Increased Plasma Ammonia Concentration Contributes To Methamphetamine-Induced Blood-Brain Barrier Damage

Recently our lab has shown that the psychostimulant, methamphetamine (Meth), produces liver damage. In models of acute liver failure, increases in plasma ammonia mediate brain edema and disruption of tight junction proteins of the blood‐brain barrier (BBB). Neurotoxic doses of Meth that produce liver damage also disrupt the structure and function of tight junction proteins, occludin and claudin‐5. Therefore, we hypothesized that Meth‐induced increases in plasma ammonia will disrupt BBB structure and function. A neurotoxic Meth regimen (10 mg/kg, ip, q 2hr, ×4) produced an 86±12% increase in plasma ammonia 2 hr after the last Meth injection, compared to saline treated controls.
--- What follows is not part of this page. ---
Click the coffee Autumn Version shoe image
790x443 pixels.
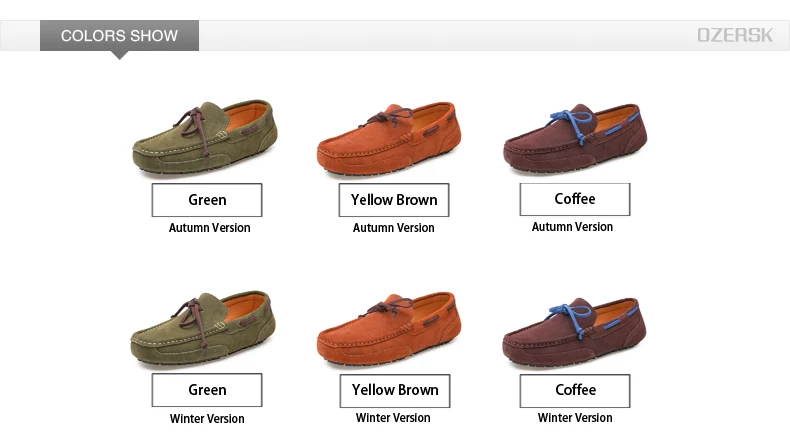click(x=575, y=139)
Pretreatment with lactulose (5.3 g/kg, po, q 12hr), a drug that increases the excretion of ammonia, prevented these increases. Meth significantly decreased expression of occludin by 51±8% and claudin‐5 by 51±7%, and increased BBB permeability as measured by FITC‐dextran extravasation, compared to saline treated controls 24 hr after treatment. Meth‐induced BBB disruption was prevented by lactulose pretreatment. These data indicate that Meth‐induced increases in plasma ammonia contribute to the disruption of BBB structure and function. These findings identify a novel mechanism through which Meth disrupts the BBB and a novel consequence of Meth‐induced liver damage. Supported by NIH DA07606.